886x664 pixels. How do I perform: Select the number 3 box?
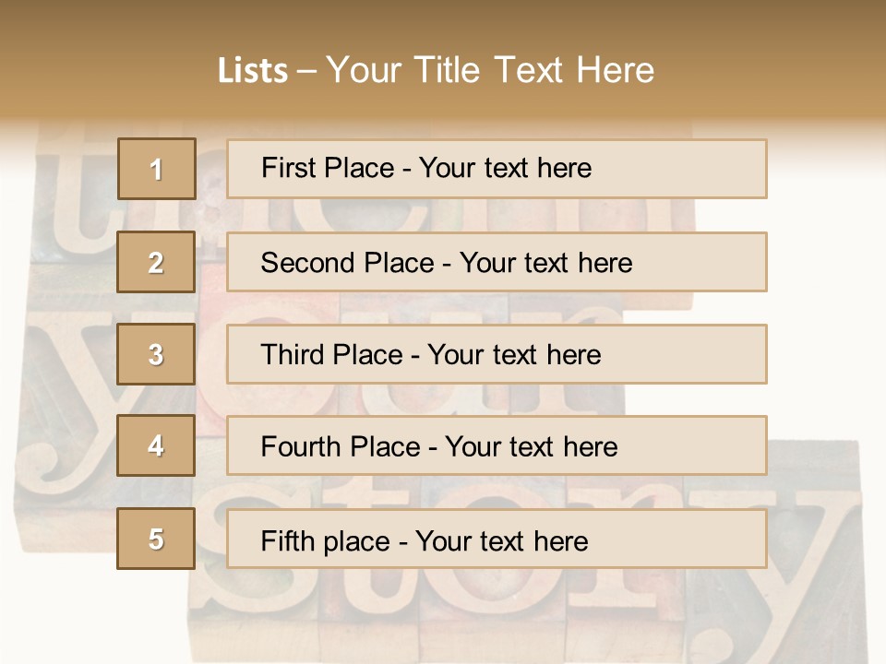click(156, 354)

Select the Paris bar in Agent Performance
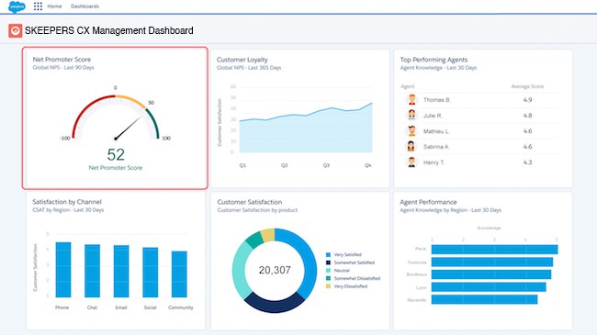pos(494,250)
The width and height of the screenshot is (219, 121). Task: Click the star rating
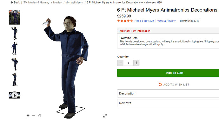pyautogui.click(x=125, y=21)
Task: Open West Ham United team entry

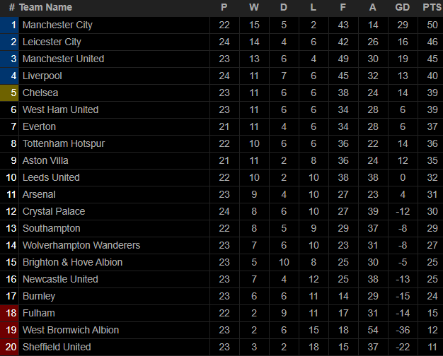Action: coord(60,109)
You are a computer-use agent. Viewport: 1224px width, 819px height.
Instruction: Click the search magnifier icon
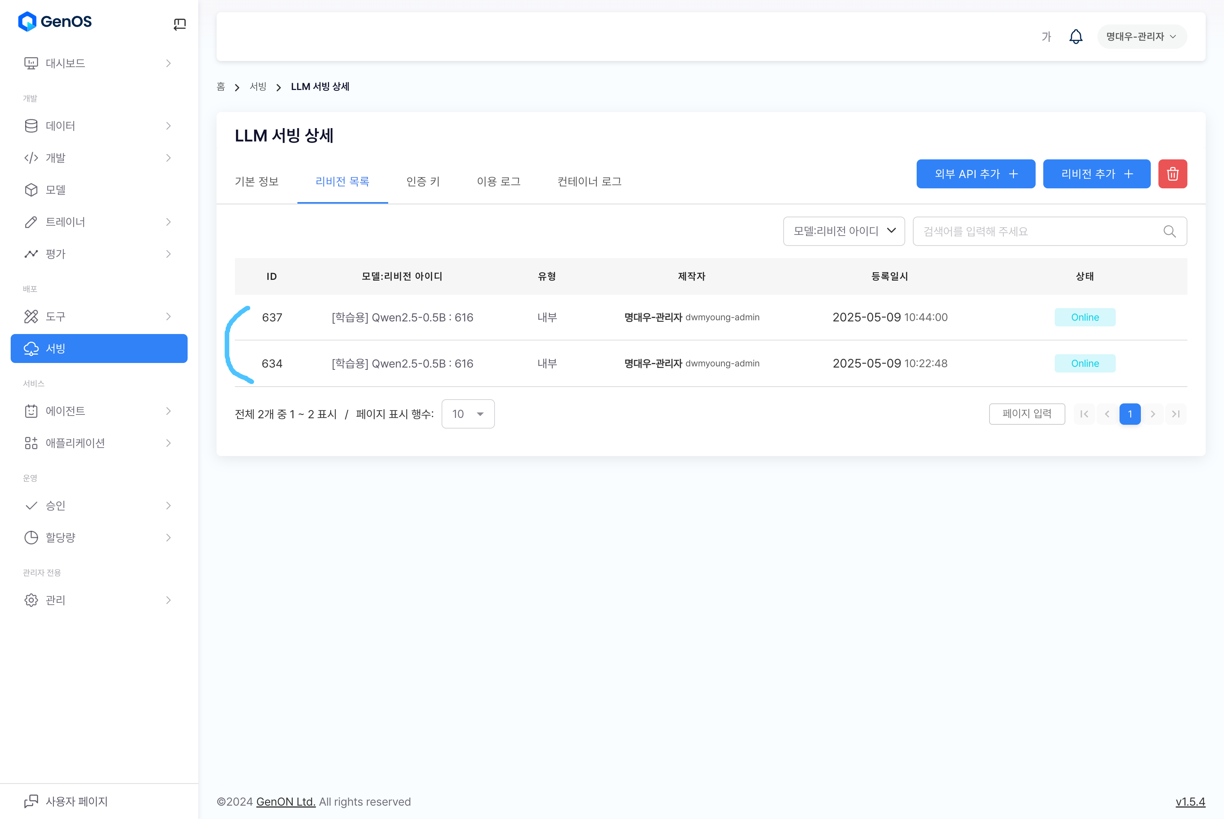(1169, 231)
####
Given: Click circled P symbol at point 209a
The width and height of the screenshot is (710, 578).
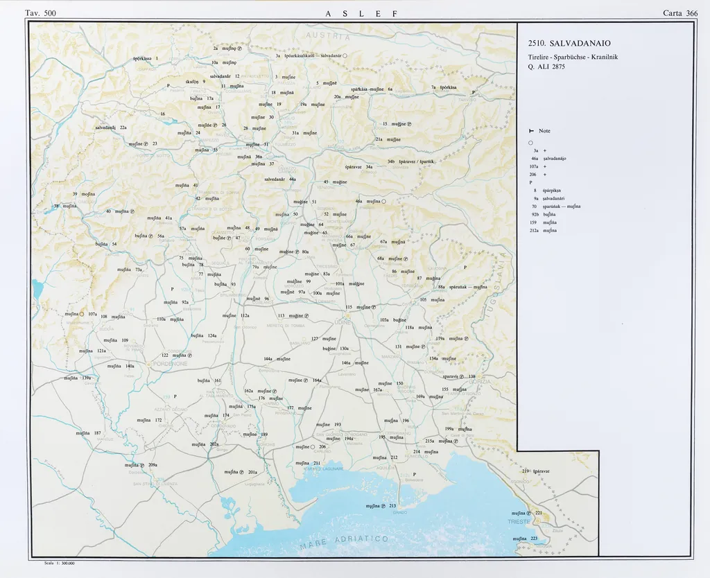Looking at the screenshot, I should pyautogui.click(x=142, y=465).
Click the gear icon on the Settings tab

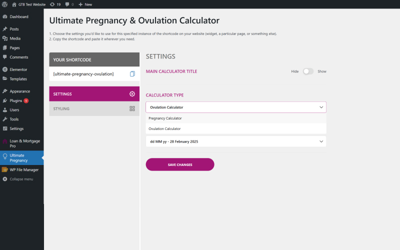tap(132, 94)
####
PROBLEM DESCRIPTION => Locate every line of the material above that contains the string "width", with case counting, and copy each of those lines in full.

ANSWER FOR THE TASK =>
The width and height of the screenshot is (219, 121). Task: Click the star rating
You are a computer-use agent. Viewport: 1224px width, 819px height.
The width and height of the screenshot is (710, 578).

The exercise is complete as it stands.